Yôkai War - Guardians Vol.1 - Actualité manga

Yôkai War - Guardians Vol.1 : Critiques

Yôkai Daisensô Guardians

Critique du volume manga

Publiée le Mercredi, 14 Juin 2023

Annoncé un peu à l'arrache par nobi nobi! (le 6 juin dernier, pour une parution du tome 1 dès le lendemain), Yôkai War - Guardians permet au label jeunesse de Pika Edition de s'intéresser aux fameuses figures des yôkai, ces créatures typiques du folklore japonais, remises au goût du jour il y a plusieurs décennie par le grand et regretté Shigeru Mizuki, et qui, depuis, peuplent considérablement l'imaginaire nippon à travers des oeuvres diverses et variées allant du jeu vidéo (Yôkai Watch, bien sûr) à l'animation (Lettre à Momo, pour ne citer qu'un exemple) en passant par les réalisation live et, évidemment, le manga.

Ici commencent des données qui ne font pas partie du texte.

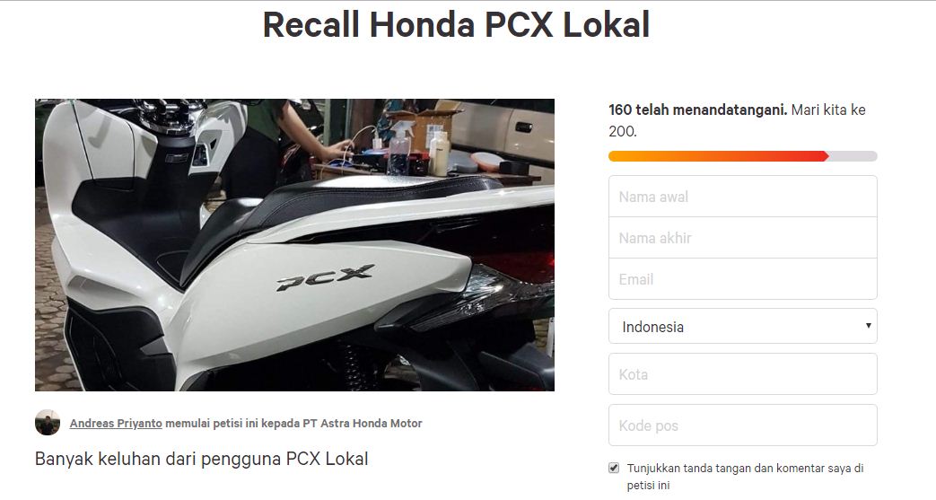
Task: Focus the Nama akhir field
Action: [x=742, y=238]
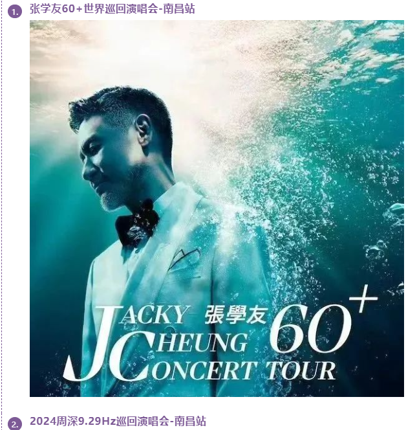The height and width of the screenshot is (430, 406).
Task: Open the 张学友60+世界巡回演唱会-南昌站 title link
Action: (x=112, y=9)
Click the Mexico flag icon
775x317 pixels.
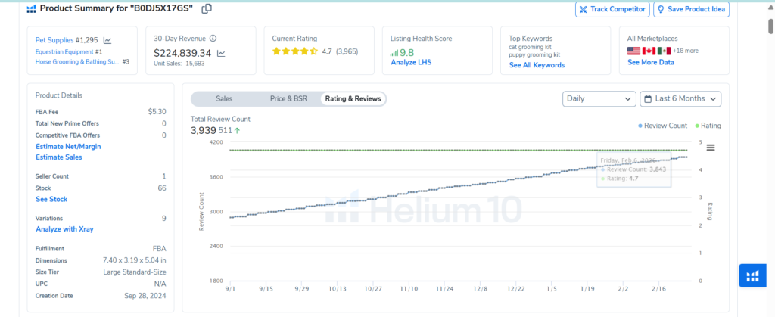point(664,51)
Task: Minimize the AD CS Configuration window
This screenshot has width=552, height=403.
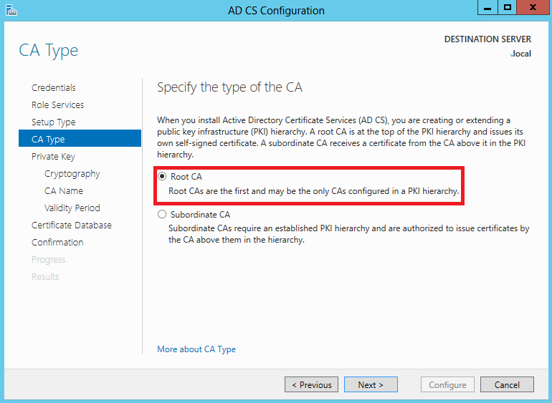Action: [x=487, y=8]
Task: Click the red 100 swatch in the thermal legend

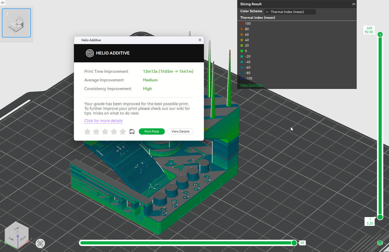Action: click(x=242, y=23)
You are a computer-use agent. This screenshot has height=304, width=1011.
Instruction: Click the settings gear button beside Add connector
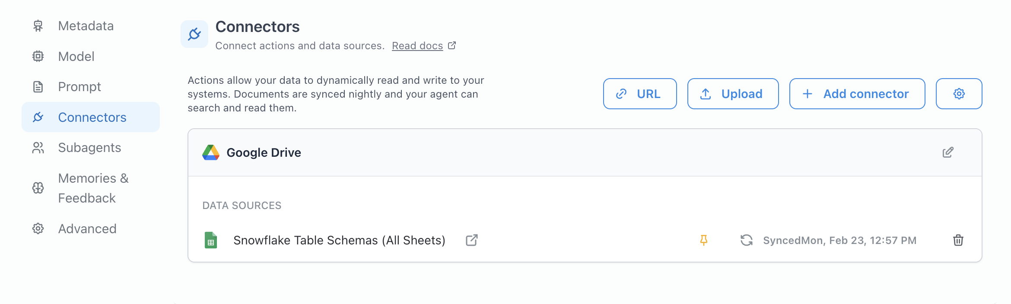click(x=958, y=94)
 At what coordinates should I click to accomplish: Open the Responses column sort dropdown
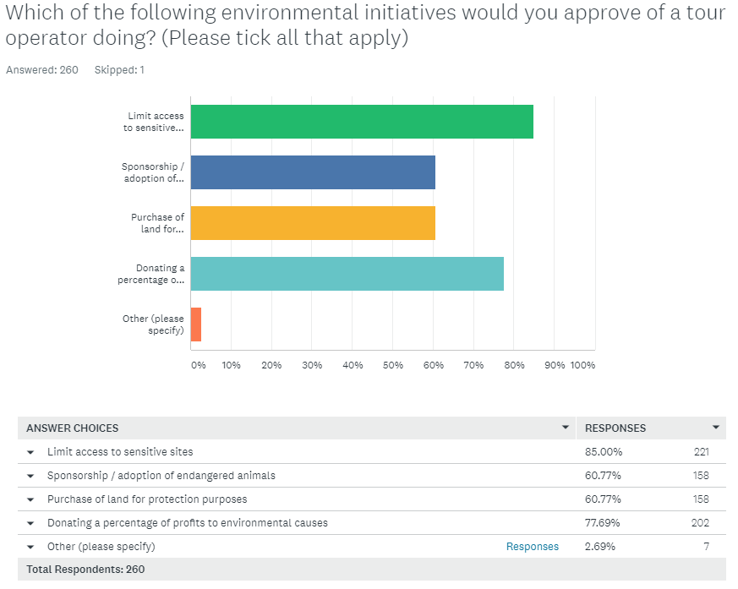pyautogui.click(x=715, y=428)
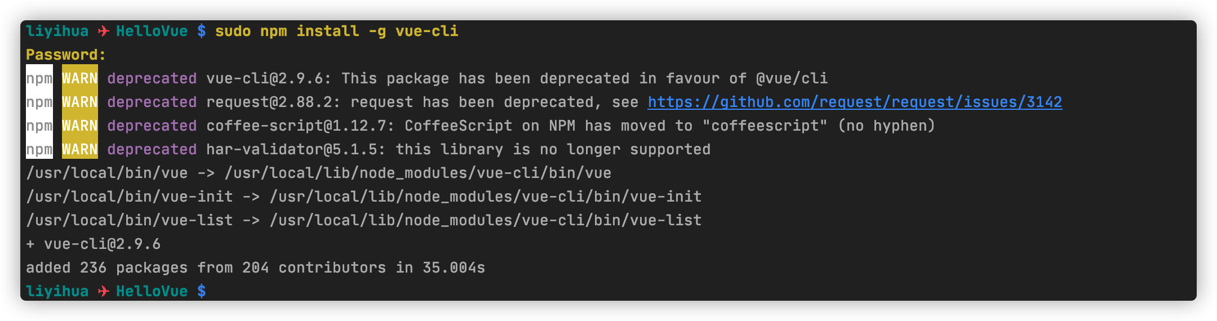Click the blue $ at the final prompt

click(x=202, y=291)
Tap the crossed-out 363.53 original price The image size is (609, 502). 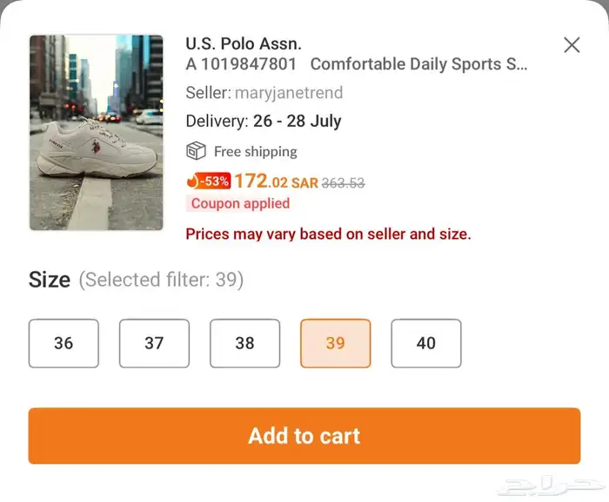343,182
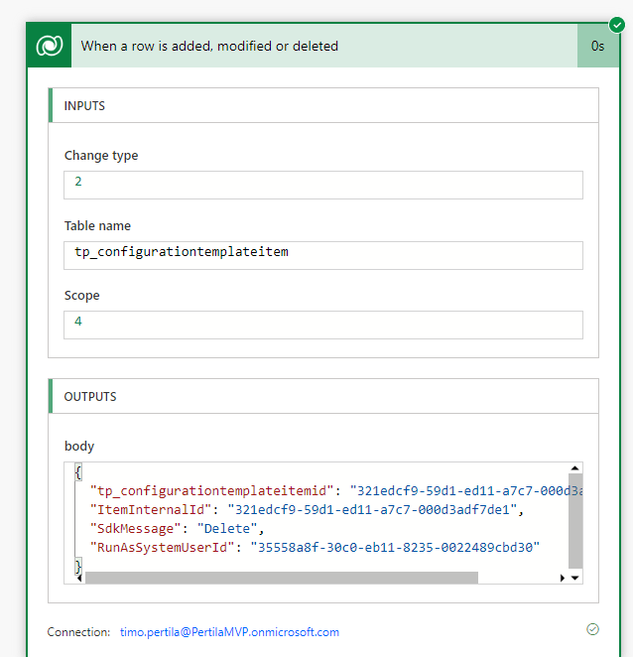Click the Dataverse trigger icon
Screen dimensions: 633x657
pos(49,46)
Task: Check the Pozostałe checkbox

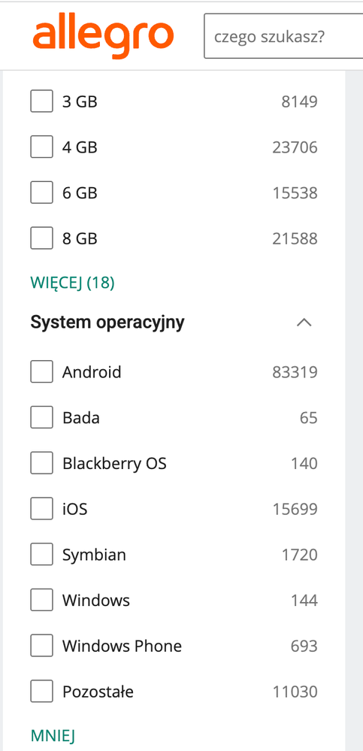Action: click(41, 692)
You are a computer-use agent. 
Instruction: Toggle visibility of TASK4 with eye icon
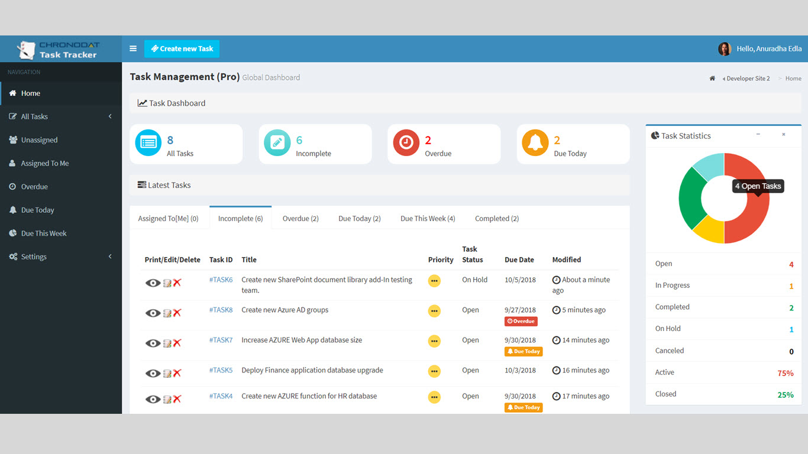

De son nom original Yokai-dai Sensô, l'oeuvre dont il est question ici est un excellent exemple de la faculté qu'ont les yôkai à peupler tous les supports: à l'origine il s'agit d'une série de romans, dont le succès fut suffisant pour que des adaptations naissent sous d'autres formes. Ainsi, dès 2005, le célèbre et ultra prolifique réalisateur japonais Takashii Mike en a offert une adaptation en film sous le nom The Great Yokai War, puis a sorti en août 2021 un deuxième volet intitulé The Great Yokai War: Guardians et scénarisé par Yûsuke Watanabe. C'est précisément pour accompagner la sortie nippone de ce deuxième long-métrage qu'est né, quelques mois auparavant, le manga qui nous intéresse ici. Prépublié dans son pays d'origine entre fin 2021 et fin 2022 dans le magazine Shônen Ace de l'éditeur Kadokawa, ce manga achevé en trois tomes a été confié à une mangaka que l'on connaît déjà en France: Sanami Suzuki, qui avait régalé plus d'une fois sur les mangas Black Rock Shooter: Innocent Soul (disponible en France chez Panini, et où le style visuel de l'autrice collait très bien à l'univers de la célèbre licence Black Rock Shooter) et La petite Fille aux Allumettes (série parue dans notre langue chez Komikku, et dont plusieurs des histoires surnaturelles étaient un délice d'imagination et de verve graphique dans différentes tonalités). Et histoire de clarifier les choses puisque le nom de ces trois oeuvres est proche: Yôkai War - Guardians n'a rien à voir avec la licence Yôkai Watch, ni avec le manga Yôkai Wars qui a été annoncé en France par les éditions Mana Books il y a quelques semaines.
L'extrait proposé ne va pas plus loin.